Wednesday, May 21, 2014

“The Cousins’ Wars: Religion, Politics, & the Triumph of Anglo-America”, by Kevin Phillips



736 pages, Basic Books, ISBN-13: 978-0465013692

Political commentator Kevin Phillips has always seen unfolding events and emerging trends with remarkable clarity. Taking a break from contemporary politics Phillips has, at first glance, written a book about three wars – the English Civil War, the American Revolution and the American Civil War. However, The Cousins’ Wars: Religion, Politics, Civil Warfare, and the Triumph of Anglo-America reads less like a scholarly analysis of English and American history than a graduate student’s thesis. His basic argument is that these three wars were all battles in the same civil war: Roundhead vs. Cavalier; Merchant vs. Noble; Yankee vs. Virginian; Whig vs. Tory; North vs. South – the names might change but the opponents were essentially the same. According to Phillips, the origins of the struggles lay in geographic, religious, and socio-economic divisions in England.

On the one side were East Anglian Puritans, low-church protestant tradesmen and merchants, both those who stayed in England and those who emigrated to New England. On the other side were the bishops, high church Anglicans, aristocrats, and other loyalists, including lower-class foot-soldiers from the northern border regions of England who migrated to the inland, mountainous regions of the South and mid-Atlantic North America, while their upper-class allies became the Virginian colonial elite. Phillips evidence is strong: the towns and communities which opposed the King in the English Civil War and sent colonists to the new world also tended to oppose the King in the Revolution, and wanted to maintain America during the American Civil War.

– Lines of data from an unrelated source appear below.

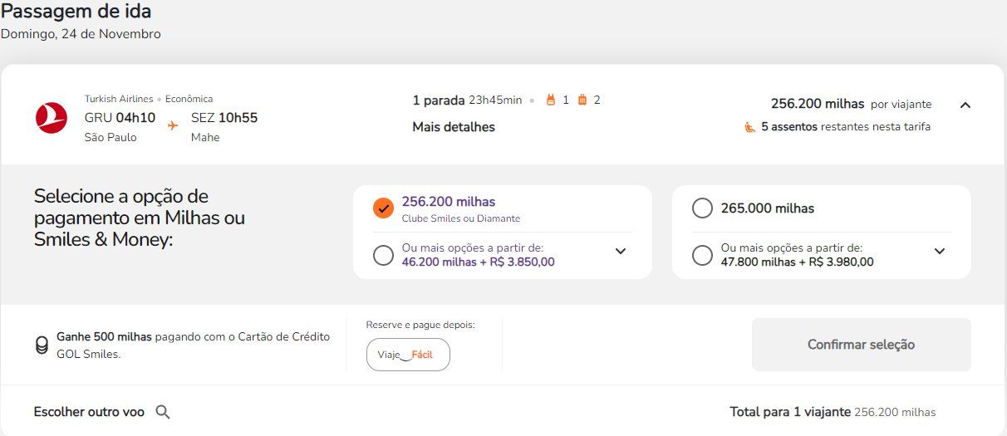Open Mais detalhes for the flight
Screen dimensions: 1007x436
(x=454, y=127)
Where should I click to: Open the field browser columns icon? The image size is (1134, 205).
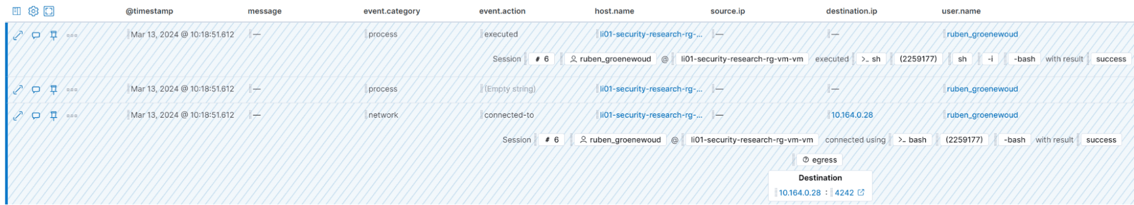coord(16,11)
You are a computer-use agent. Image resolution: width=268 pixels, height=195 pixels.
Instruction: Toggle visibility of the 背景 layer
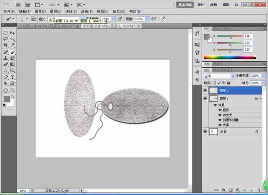[x=205, y=132]
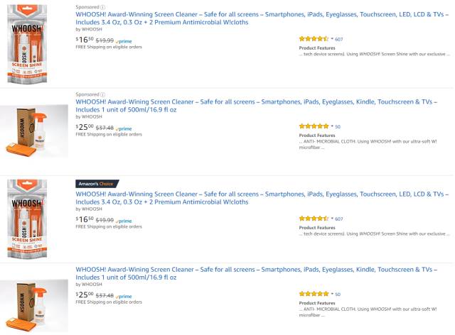Click star rating on the top sponsored listing
This screenshot has height=335, width=455.
coord(314,39)
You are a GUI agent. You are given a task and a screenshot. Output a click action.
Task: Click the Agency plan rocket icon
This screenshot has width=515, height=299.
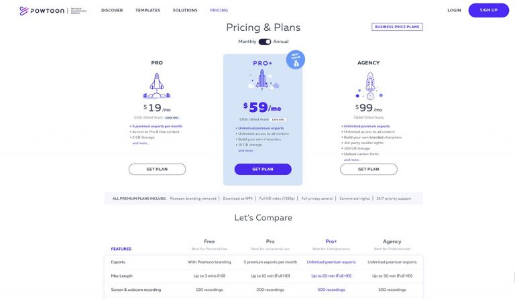tap(368, 86)
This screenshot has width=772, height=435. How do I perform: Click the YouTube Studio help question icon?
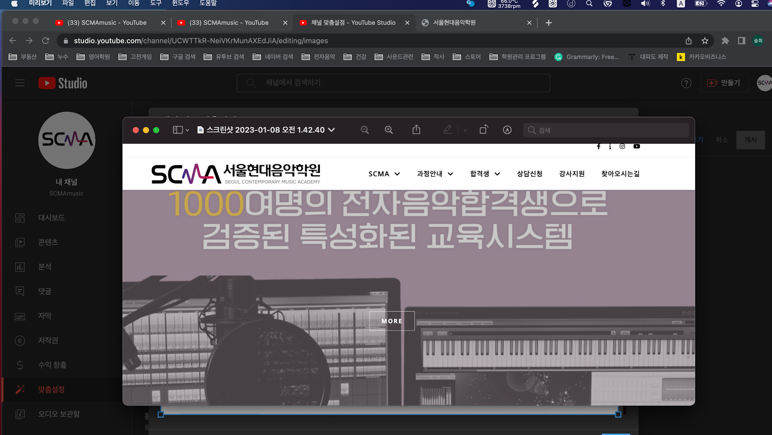pos(686,83)
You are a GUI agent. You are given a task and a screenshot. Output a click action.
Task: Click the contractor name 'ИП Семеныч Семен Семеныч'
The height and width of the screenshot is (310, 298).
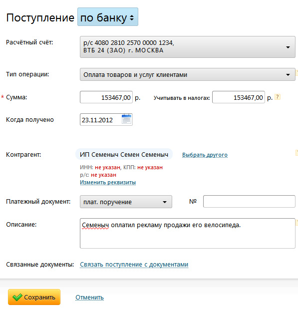[124, 154]
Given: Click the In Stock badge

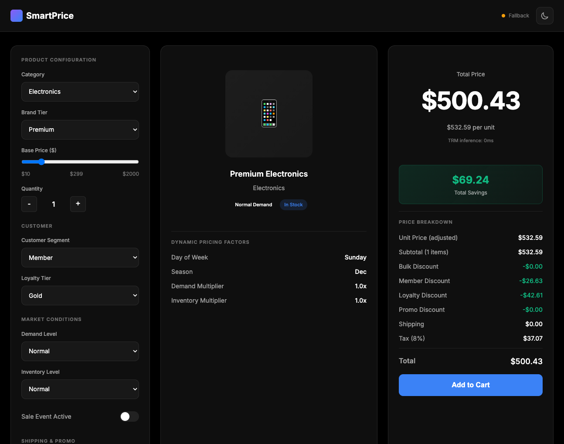Looking at the screenshot, I should click(x=293, y=205).
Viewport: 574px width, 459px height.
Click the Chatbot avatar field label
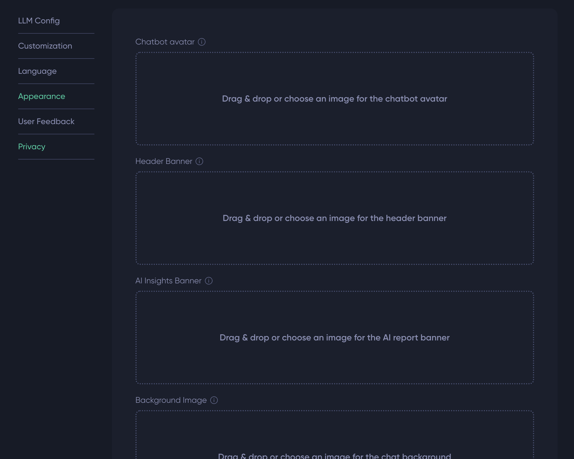pos(165,42)
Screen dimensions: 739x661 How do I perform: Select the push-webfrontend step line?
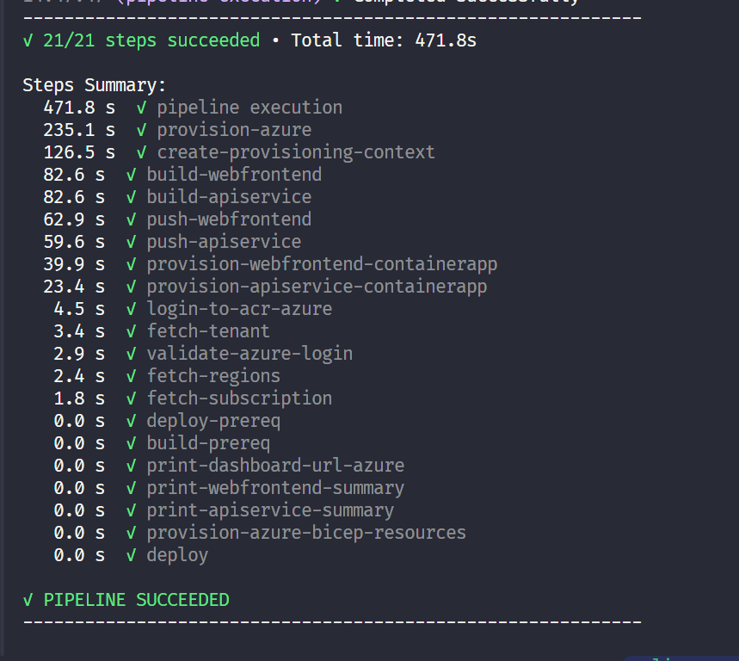point(229,219)
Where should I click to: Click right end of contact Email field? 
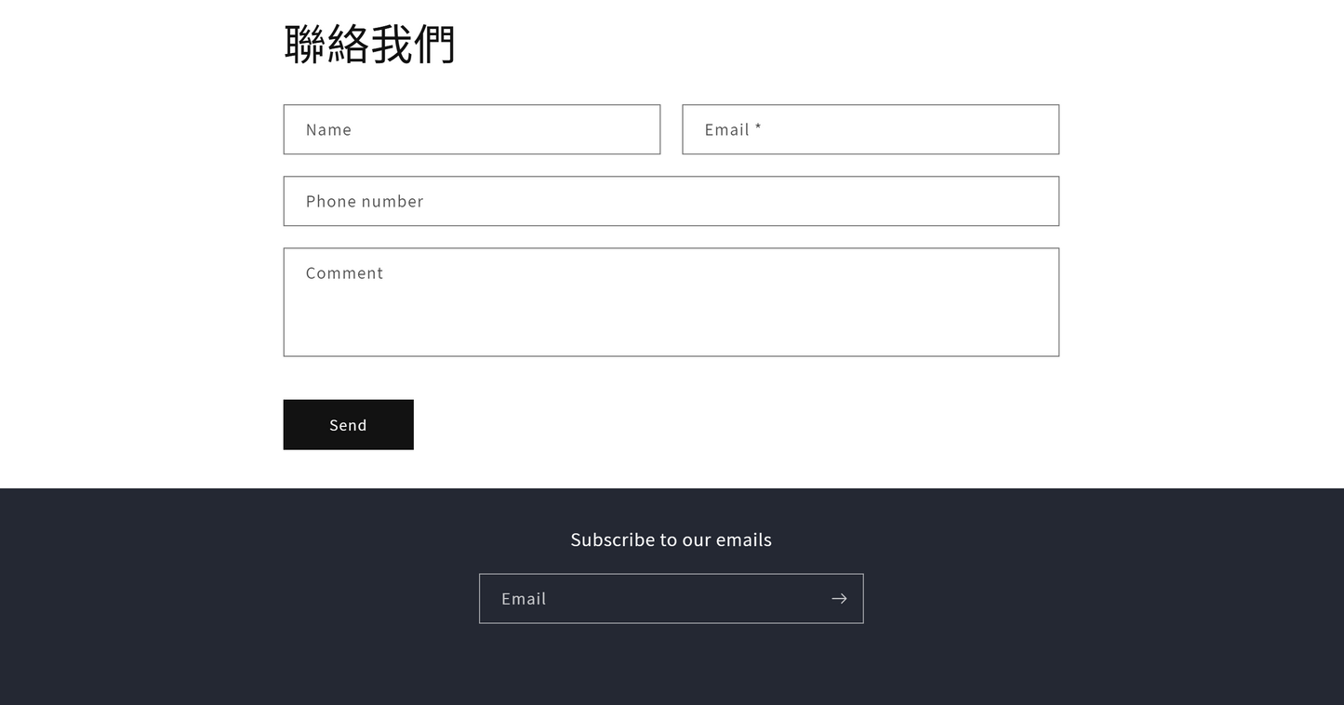[x=1023, y=129]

If all politics is local, as Tip O’Neill said, than the battle-lines of these three wars were always drawn by local matters: religion, economics, and geography. Thus, these wars led to the triumph of the Anglo-Saxon world of England and America, which has in turn been a blessing upon the world today.

The freshness of Phillips’ thesis for an American audience comes from his attention to the English Civil War of the mid-17th Century. From that perspective, the main conflict of the Revolutionary War was not between Britain and the United States, but between old enemies that cut across national boundaries within the English-speaking world. Then, following that conflict through the U.S. Civil War give a fresh perspective on a war that is in need of one.

If you are fairly well versed in the American Revolution and American Civil War, this is a good book because it views those conflicts from an entirely new angle – however, I would advise against reading this book if you know little about those conflicts as there is no narrative of the events here; Phillips assumes you know the basics. It is a sympathetic account, as Phillips clearly approves of Anglo dominance, but the book is worth reading even for those who don’t.